--- Required tasks ---
1. Set down the portion of the passage on the Apostle John that begins at the words "John, alone of" and stops after the words "offers you guidance.", copying it without change.
2. In the passage on the Apostle John, which two disciples were the first to rush to the grave after the resurrection?
3. Extend the passage on the Apostle John, picking up after its final sentence.

--- Document excerpt ---
# # # #

John, alone of the Apostles, remained at the foot of the Cross on Calvary, with Mary. Talk about ‘stand by your man’!

John, at Jesus’ dying request, too Mary into his care.

After the resurrection, John and Peter were the first disciples to rush to the grave.

John was the first Apostle to believe that Jesus had truly risen (John 20:2-10).

With your patron, where do you stand? How do you display your faith? Your loyalty? Your response to being so loved?

After Pentecost, John was a lead player with Peter in founding and guiding our Church. With whom do you stand in the sustaining of our Church. How do you contribute to the health and growth of the Body of Christ? John’s life offers you guidance.

# # # #

[Saved entries]
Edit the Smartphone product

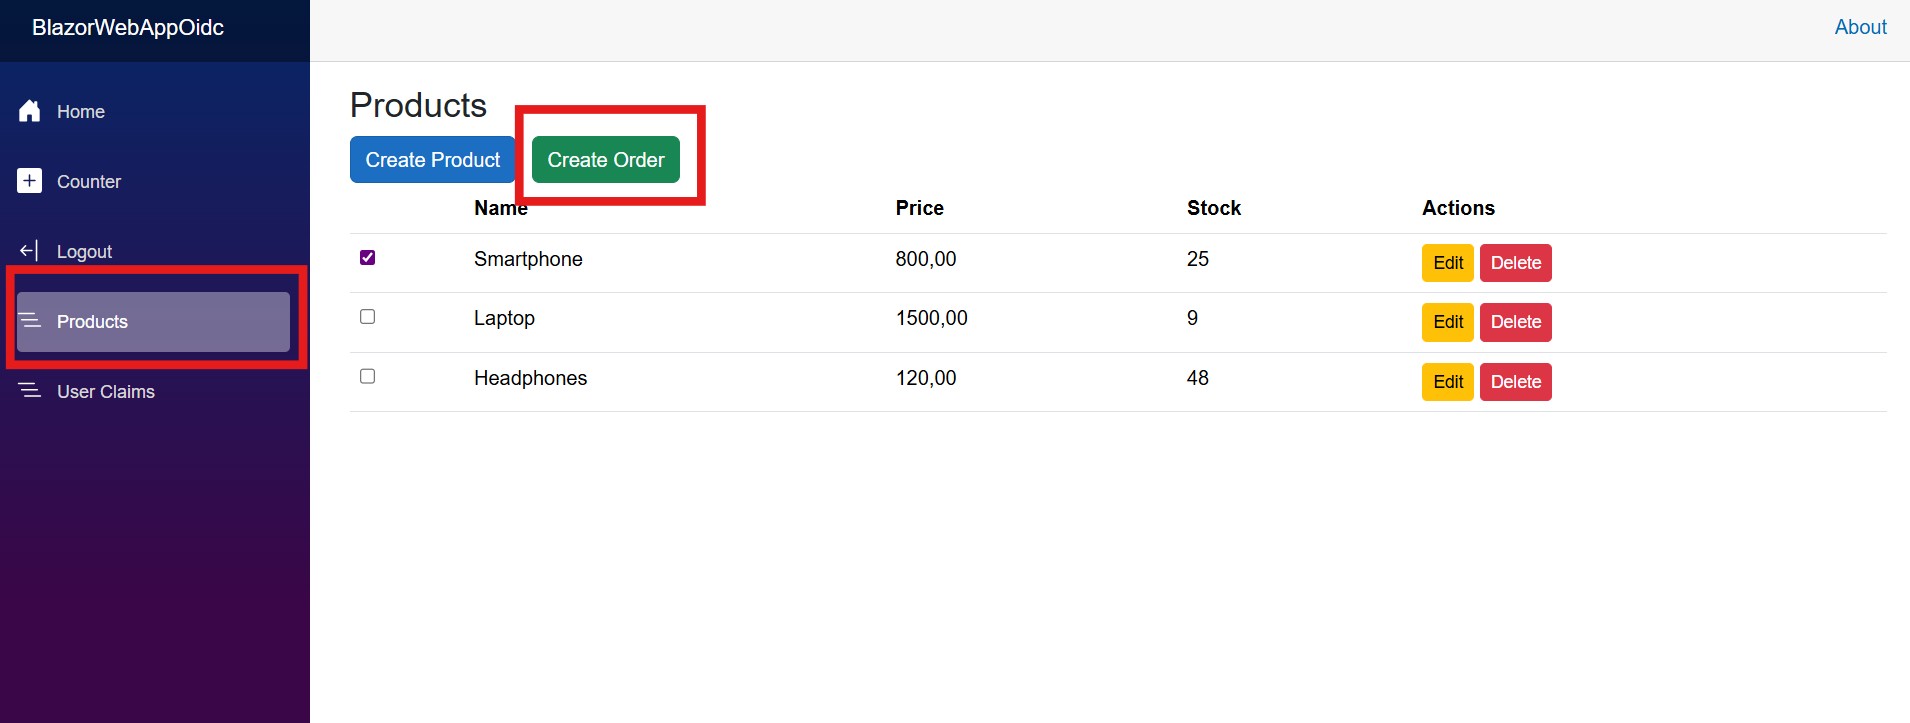pyautogui.click(x=1447, y=263)
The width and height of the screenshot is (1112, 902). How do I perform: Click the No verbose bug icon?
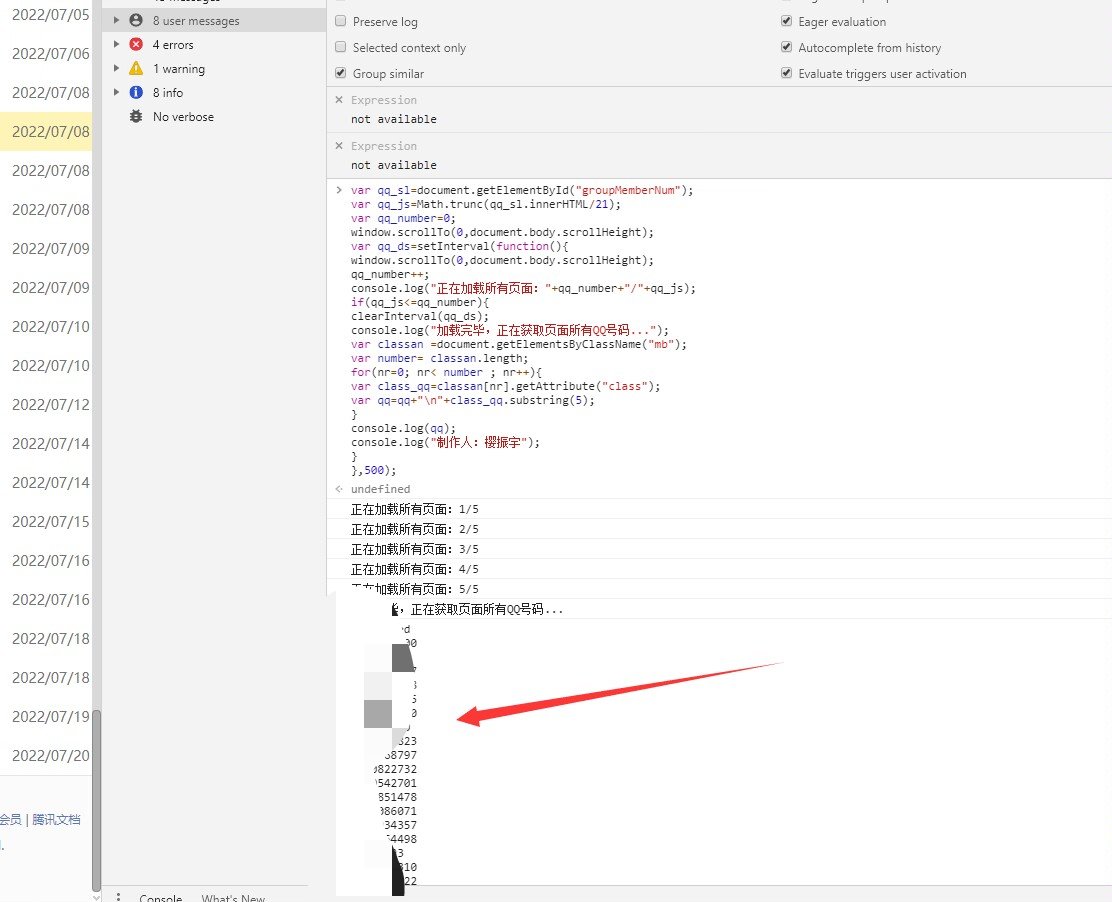coord(136,117)
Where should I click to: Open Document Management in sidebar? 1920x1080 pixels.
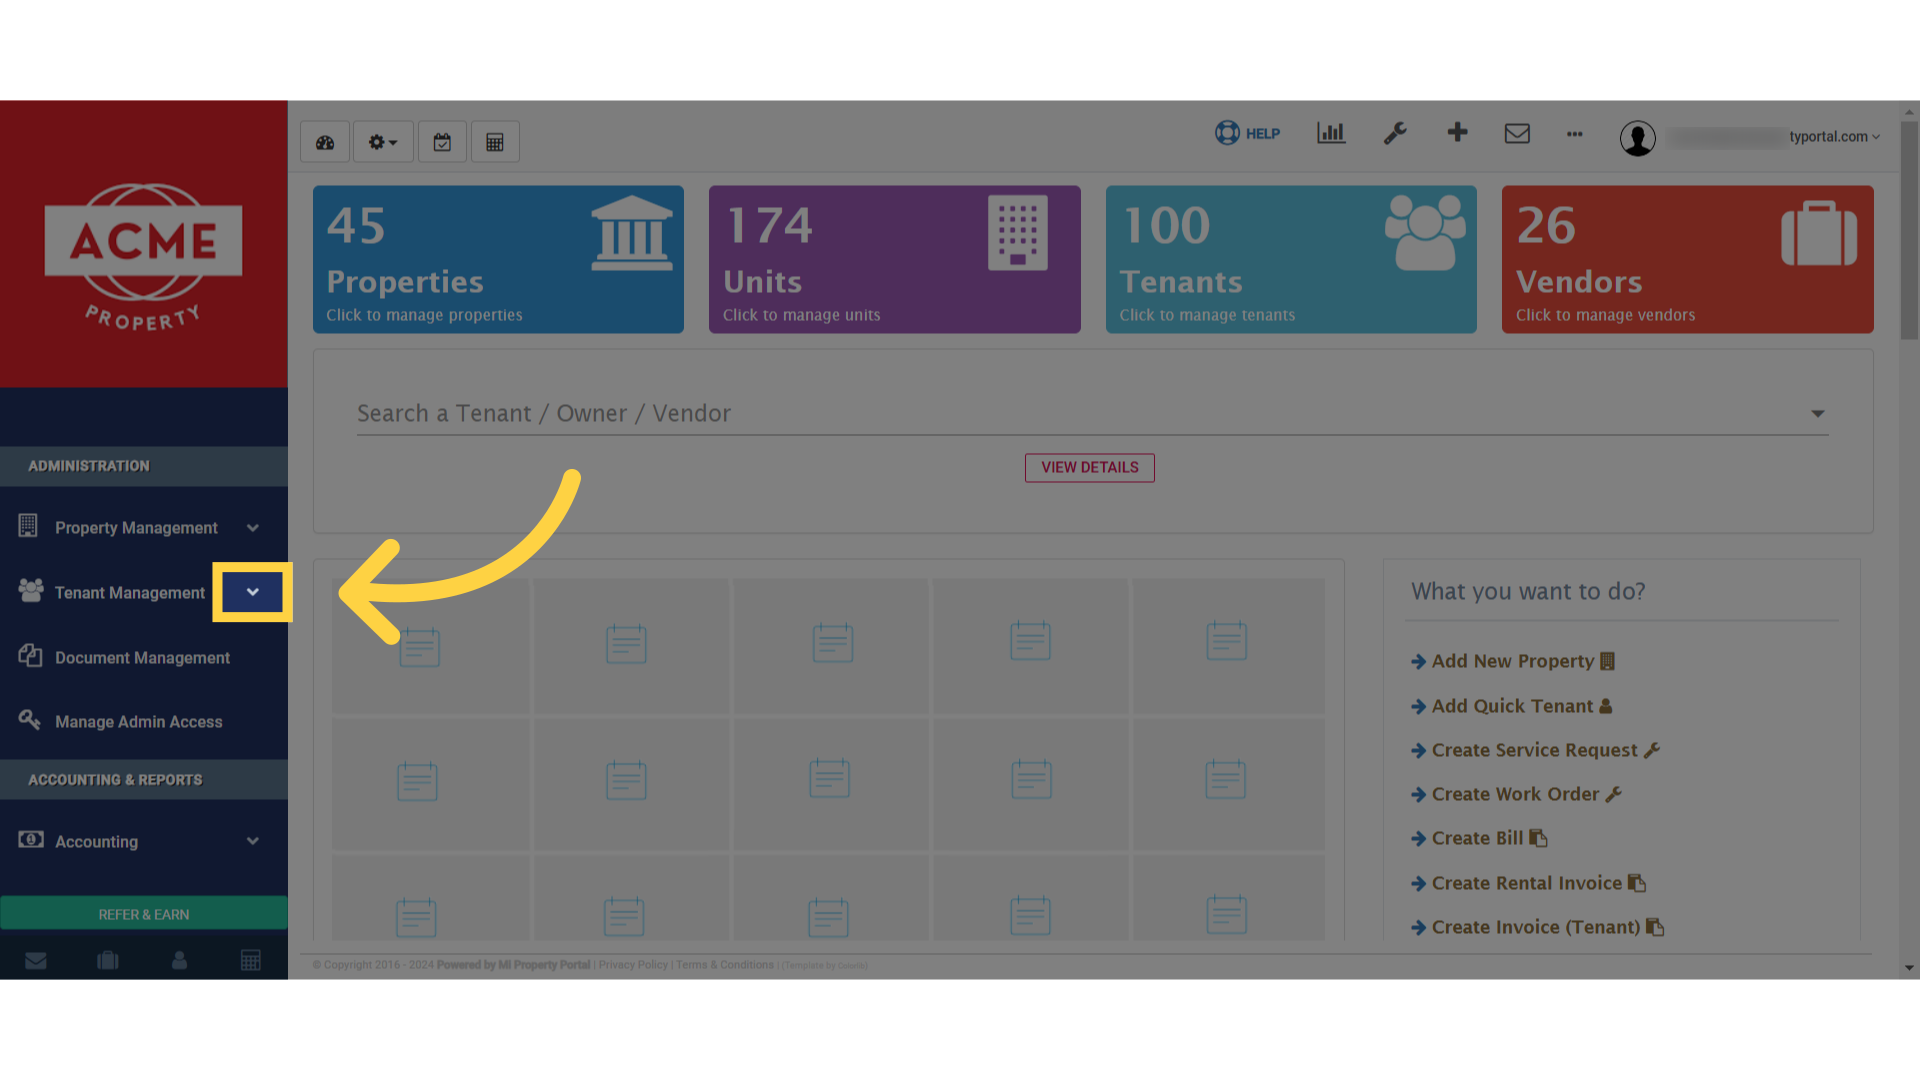click(x=144, y=657)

# # # #

--- Expected results ---
1.
John, alone of the Apostles, remained at the foot of the Cross on Calvary, with Mary. Talk about ‘stand by your man’!

John, at Jesus’ dying request, too Mary into his care.

After the resurrection, John and Peter were the first disciples to rush to the grave.

John was the first Apostle to believe that Jesus had truly risen (John 20:2-10).

With your patron, where do you stand? How do you display your faith? Your loyalty? Your response to being so loved?

After Pentecost, John was a lead player with Peter in founding and guiding our Church. With whom do you stand in the sustaining of our Church. How do you contribute to the health and growth of the Body of Christ? John’s life offers you guidance.

2. John and Peter.

3.
In Acts. John was with Peter at the healing of the lame man in the temple. John was also thrown into prison with Peter because of our faith, our religion, our Church. The prison of freedom of faith. How imprisoned by non- and anti-Catholics do you feel? John went with Peter to solidify the faith of the newly converted in Samaria. By exhibiting and proclaiming their experiences in faith, the witness to the faith infused in baptism and sealed with the fire of the Holy Spirit (for them that was Jerusalem; for you, it was Nashville).

John spread the seed of faith throughout Palestine for about a dozen years, until the persecution of Herod Agrippa. John went, apparently, first to Asia Minor. He was at the Apostolic Council in 51 Anno Domini. By tradition, we have John in Ephesus, Asia Minor. The Roman historian Tertullian has John thrown into a cauldron of boiling oil at the Porta Latina – without harm! John returned to Ephesus where he died, the only Apostle not martyred, about 100 A.D.

John’s constant mantra in the last years of his very long life: “little children, love one another.” Something, I suggest, you might try on yourself each morning in the mirror.

Not so little son, love ….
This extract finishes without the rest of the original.